“I married my wife five years ago. I have two daughters from my first marriage, Rose (15) and Nicole (13), while my wife has Becca (16). Becca’s father is absent, so her grandfather played a big role in her life until he passed away a year before I met my wife. It was very hard on Becca, and though she’s doing better, she still carries that loss. I’ve stepped up as a father figure, and we’re very close.
Becca has a necklace with her grandfather’s wedding ring on it, gifted to her by my wife when she was 13.
She wears it only on special occasions or when she wants to feel close to him. Rose and Nicole know its significance. Rose once asked to borrow it because she found the ring beautiful, but Becca refused, and Rose seemed to respect that.

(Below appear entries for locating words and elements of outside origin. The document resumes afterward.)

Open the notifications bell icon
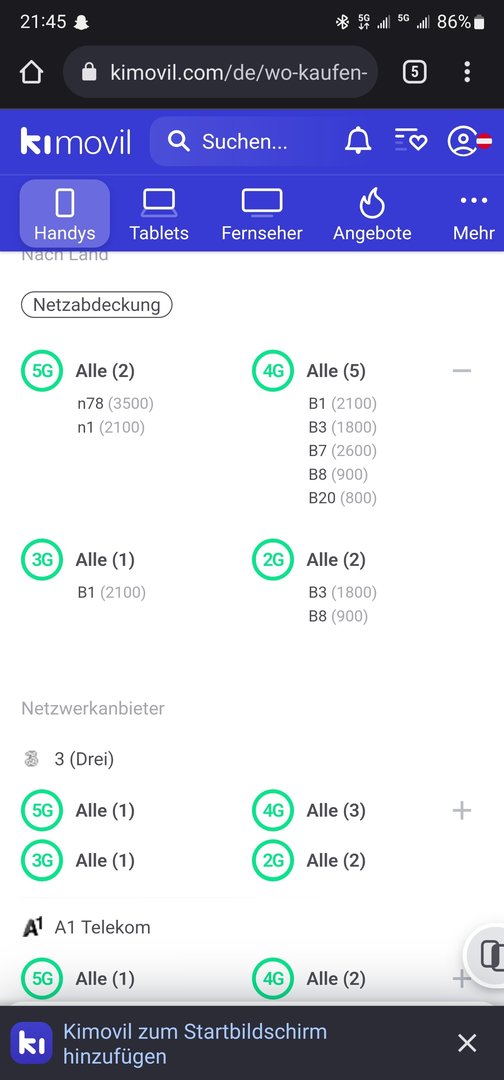The image size is (504, 1080). pos(358,141)
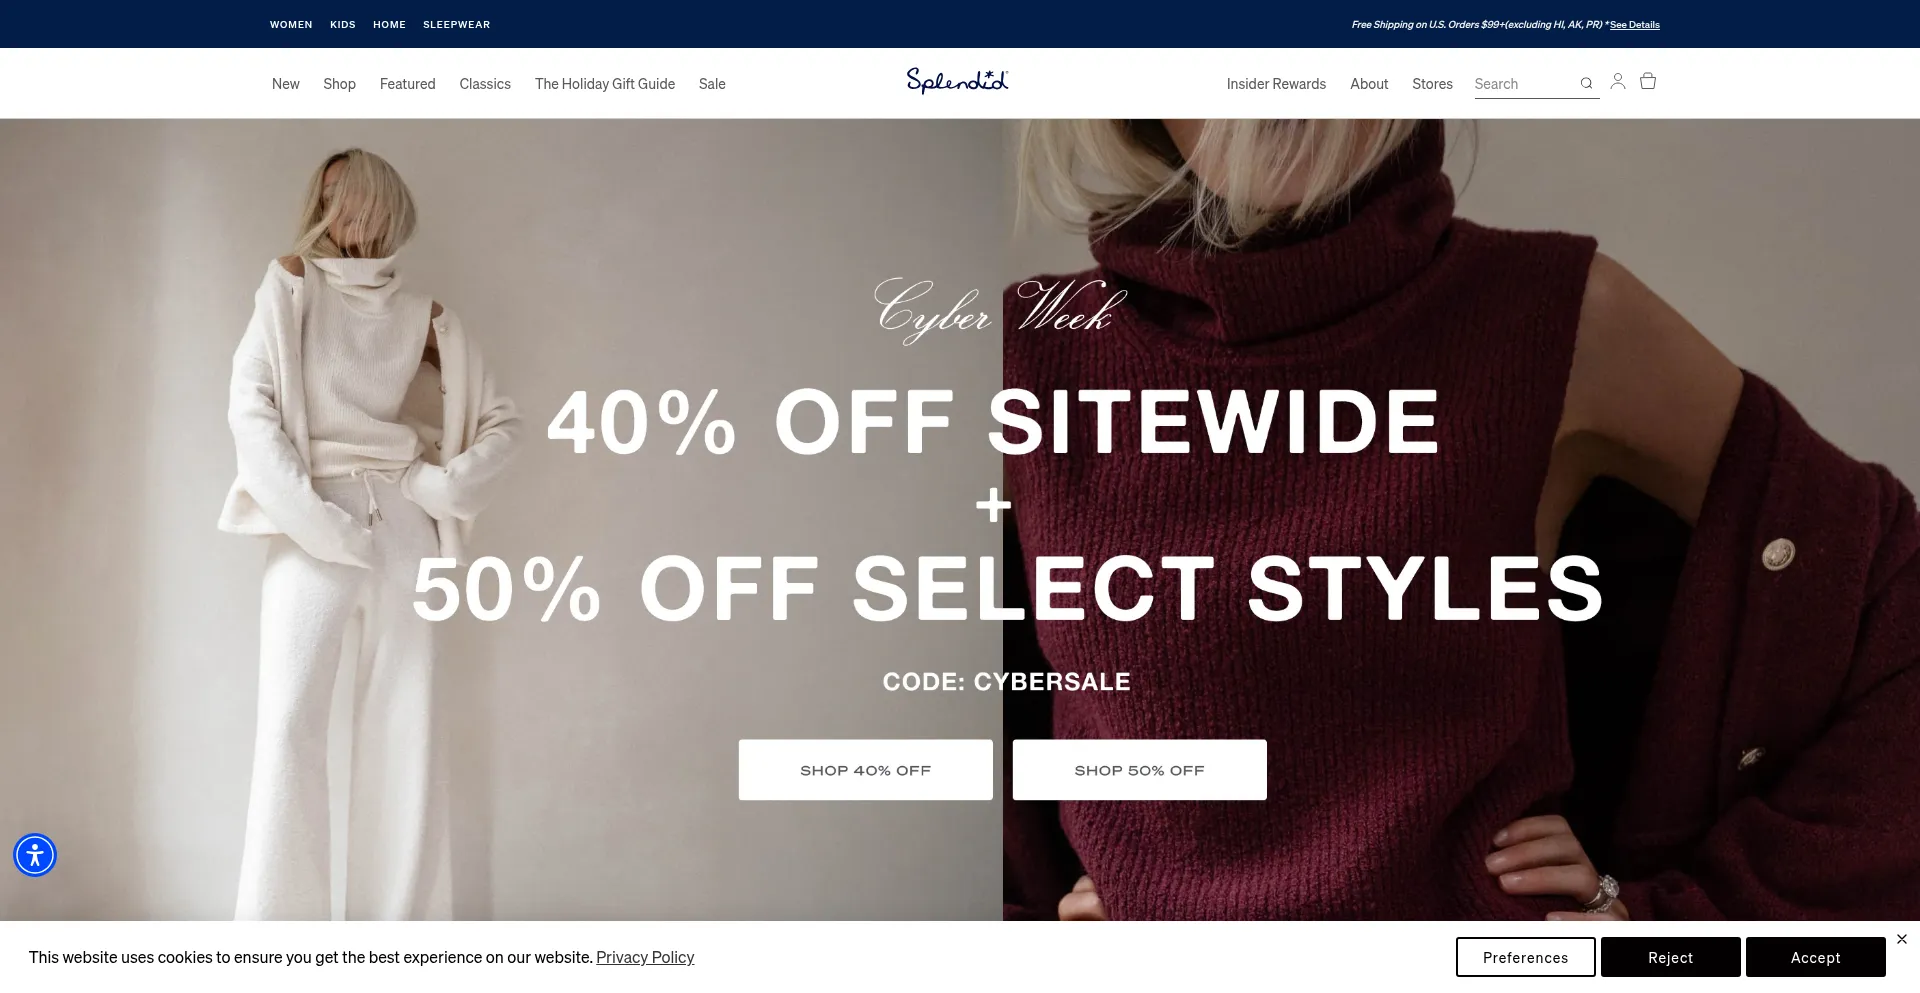Open the Shop menu
This screenshot has width=1920, height=993.
(x=339, y=84)
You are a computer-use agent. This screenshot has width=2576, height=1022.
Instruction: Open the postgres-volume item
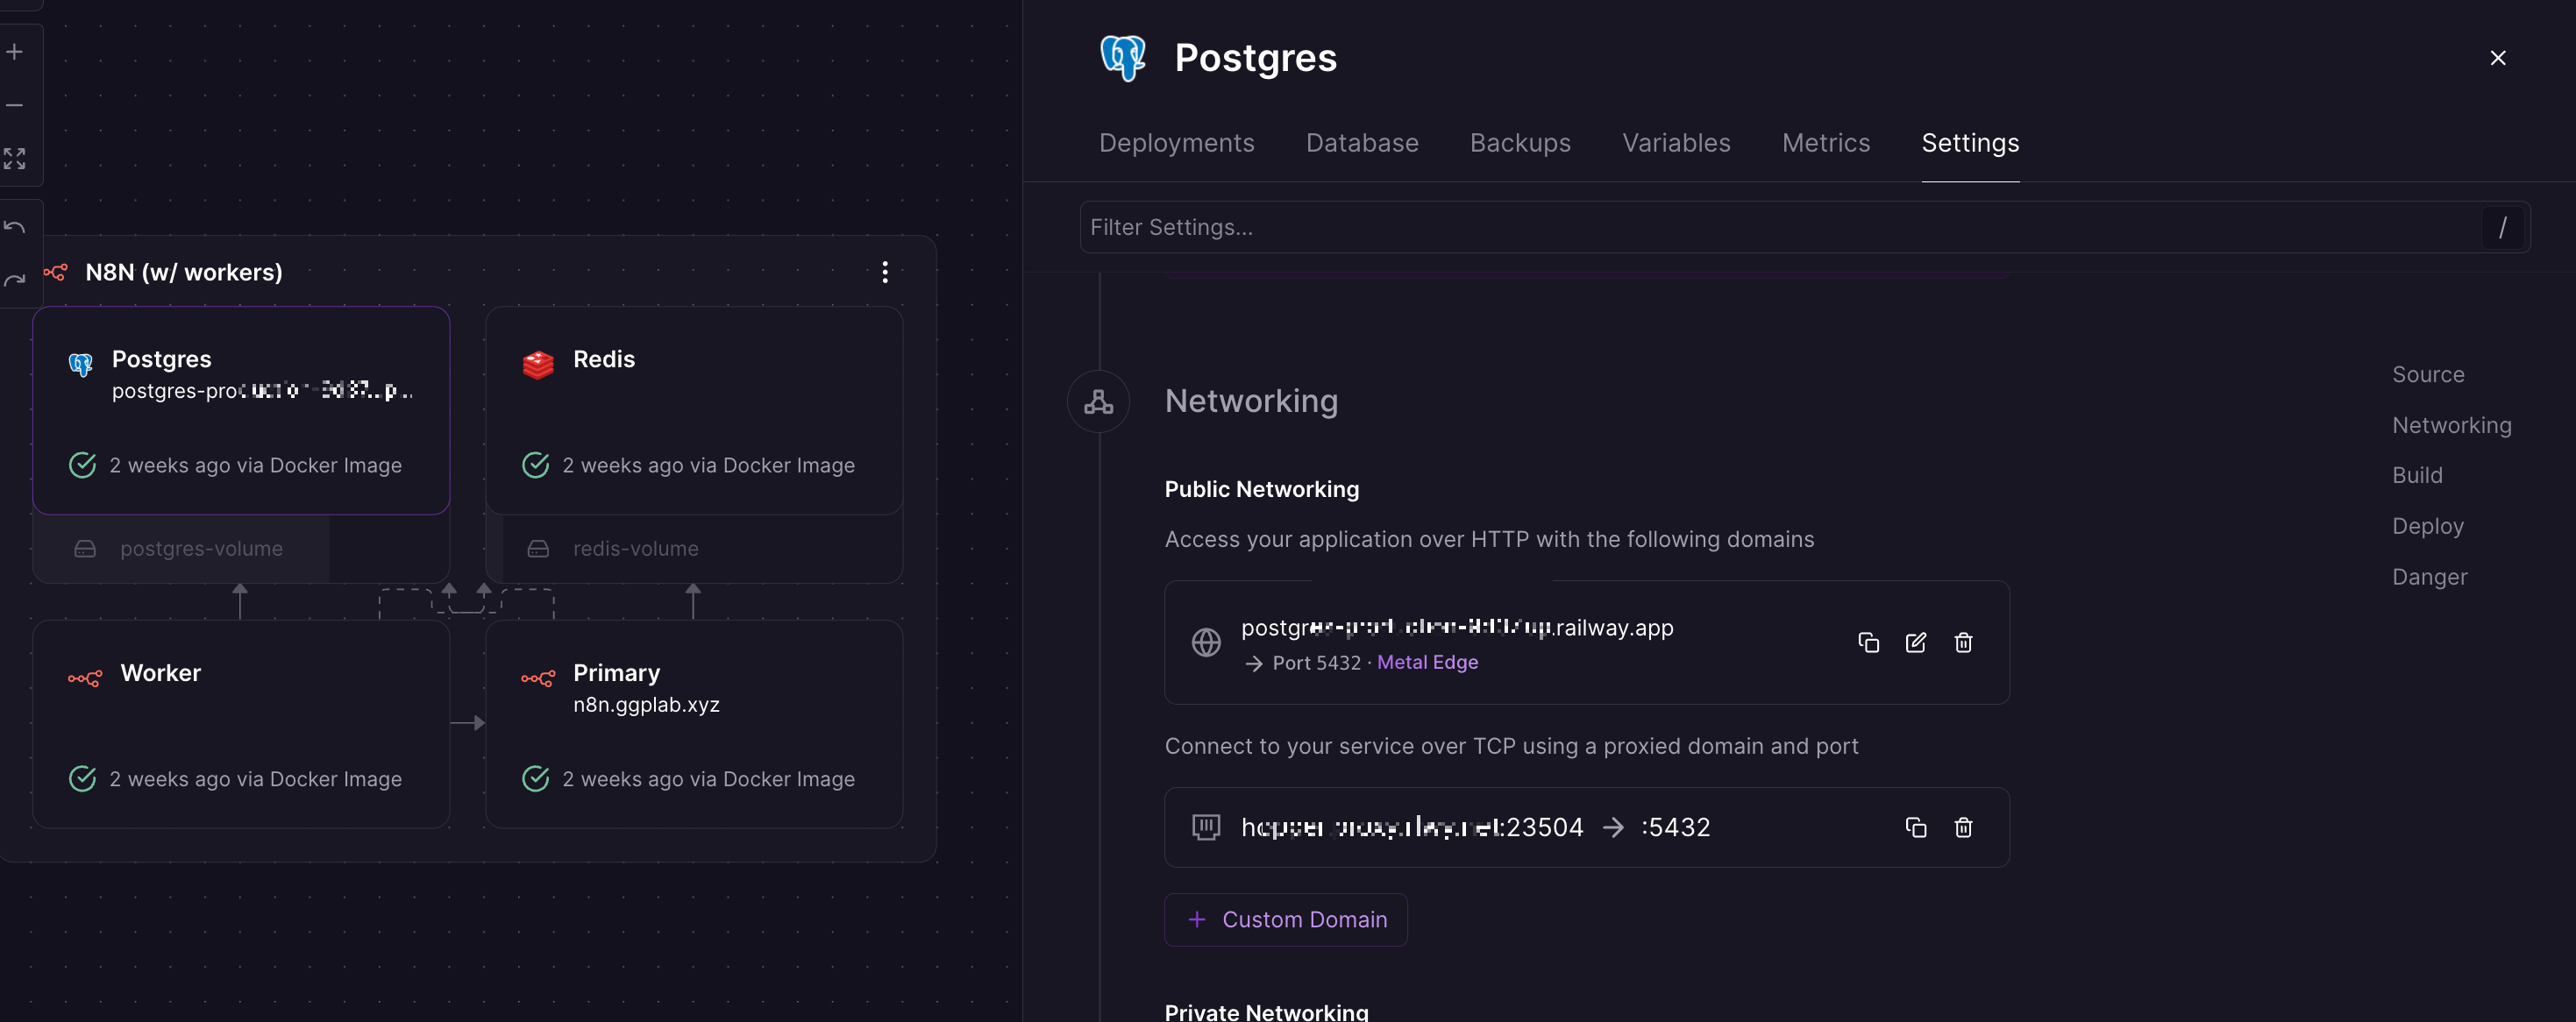click(x=200, y=548)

Last week, after Rose and Nicole returned to their mom’s, Becca noticed her necklace was missing. She was frantic, insisting she hadn’t taken it out since a dance a month ago, but had seen it in her jewelry box since then. While searching, Nicole called, overheard the situation, and passed the phone to Rose. Rose hesitated but eventually admitted she had borrowed it for an upcoming romantic outing.

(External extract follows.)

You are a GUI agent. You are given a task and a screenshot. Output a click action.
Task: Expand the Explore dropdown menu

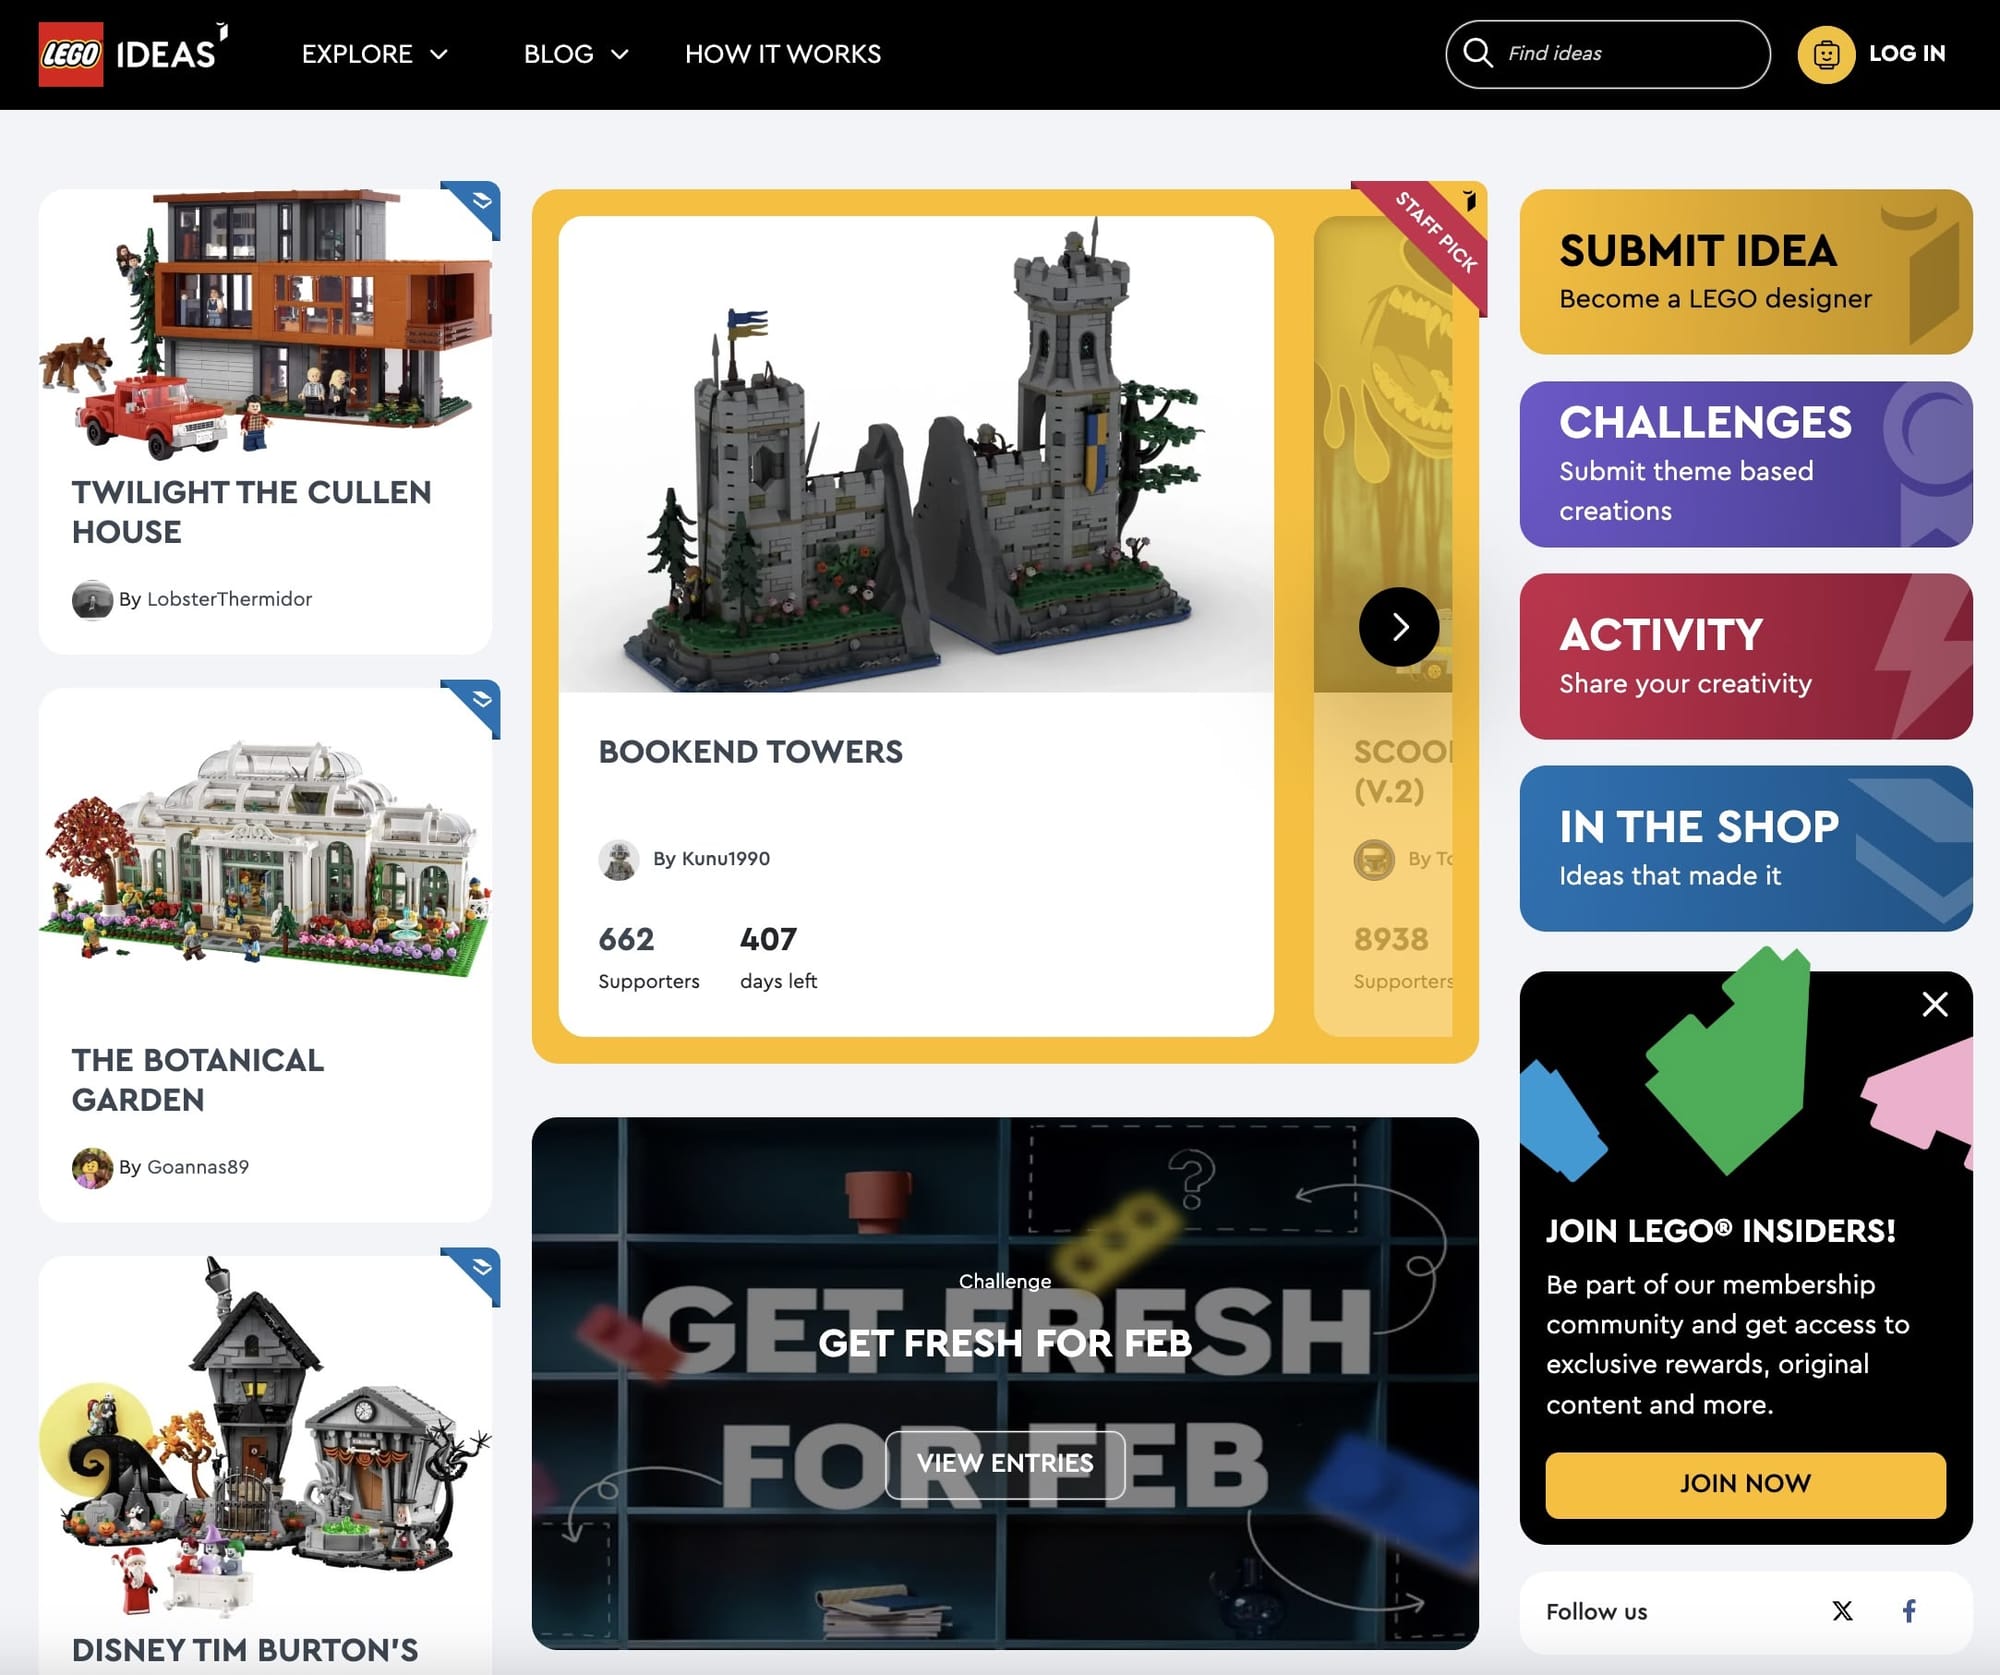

I told her she needed to return it immediately and that we’d discuss how wrong it was to steal it. Becca calmed slightly but was still deeply upset.

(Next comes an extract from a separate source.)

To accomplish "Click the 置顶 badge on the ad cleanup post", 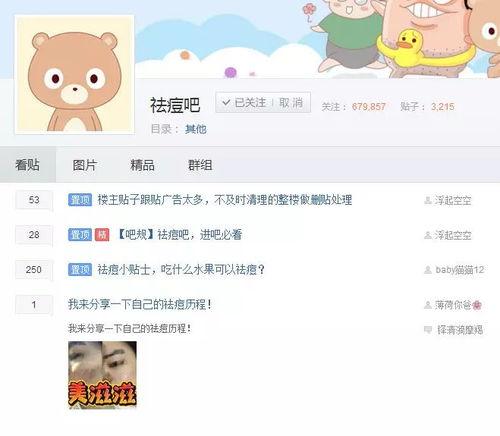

I went to my ex’s house, where Rose, looking embarrassed, said she couldn’t find it. We searched everywhere—her room, bag, my car, and her mom’s house. I even brought her back to retrace her steps. When Becca saw her, she exploded in anger, calling Rose a brat and saying she’d never forgive her if it wasn’t found. Rose was crying, looking to me, but I just told her to keep looking and hope we found it.
Eventually, Rose thought to check under her mom’s car—it was there, thankfully undamaged.
I grabbed it and told her she was lucky. I grounded her, and while she kept apologizing, I told her I appreciate that and know she feels bad but it wasn’t okay. She later called Becca to apologize again, but Becca said she’d never trust her again. We got Becca a locking jewelry box and a door lock at her request.
My ex thinks we’re being too hard on Rose and that we should have comforted her. She says Rose is just a teen who made a mistake. I disagreed, saying this wasn’t a simple mistake—she knew the necklace’s importance, was told not to take it, and nearly lost it.
If it had been run over, it would’ve been gone forever. I told Rose I love her, but any more comforting would be coddling, and she needs to learn from this. My wife, Becca, and even Nicole agree with my approach. AITJ?”
Another User Comments:
“NTJ After a cooling-off time, you might sit down with Rose. Talk through what she did and why (is she feeling jealous of your relationship with Becca?). That is the time when you tell her that she made a huge mistake, hug her, and tell her you love her. I’d do the same with Becca. But in this conversation you need to talk about that people in our lives sometimes screw up, that you understand her anger (and that it WAS warranted), but also explain that continuing to be angry is only punishing herself.
My mother used to say that fine China, once broken and mended, is stronger. While it was your job to discipline Rose, it is also your role to try to build a loving and trusting relationship between your daughters.”
SkiPhD
Another User Comments:
“NTJ. You are absolutely not being too hard on Rose. She coveted the necklace for some reason. And when she asked for it, she was told no. Becca had every right to refuse to loan it because it has a tremendous amount of sentimental value to her, but even if it didn’t, it was entirely her decision to make. I have no idea what made Rose think it was okay to steal the necklace.
This is a very worrying trait for her to have. Yes, I realize she is a teen still, but she is absolutely old enough to know right from wrong. And obviously Becca was right to refuse to lend it because Rose promptly lost it! Not on purpose, but she was careless. The fact that her mother thinks she should be comforted rather than punished is concerning. That may be part of the reason why she figured it was okay to steal it. Has she done something similar in the past and mom comforted her instead of punishing her? She is not doing that child any favors. If Rose doesn’t get the message that stealing is very wrong when she is still young, even though I’m sure she planned to slip it back in Becca’s room before anyone noticed it was missing, she is going to end up with more than being grounded to worry about.
Adult thieves don’t start stealing as an adult, they take things as a child, doing more and more, building up their confidence and technique.
They become proud that they were able to get away with it. Then it could snowball into taking things from a store, just for the thrill of it. I wouldn’t want to take that chance with my daughter. You only have a limited number of years to teach kids to do the right thing. I am not sure grounding her is enough of a punishment. Maybe have her write an apology letter to Becca? Having to think of the wording and writing it down will reinforce it in her mind.”
77Megg77
Another User Comments:
“NTJ – Rose is 15 years old, not 5. She knows the difference between borrowing and stealing.
She and your ex need to explore the concept of ‘not yours.’ You may not always know who owns something, but you always know who doesn’t. You. Even toddlers get the concept of not yours, so it begs the question, why didn’t your ex or your daughter understand that taking something that is not yours had another name. Theft. She’s lucky your stepdaughter didn’t call the cops.”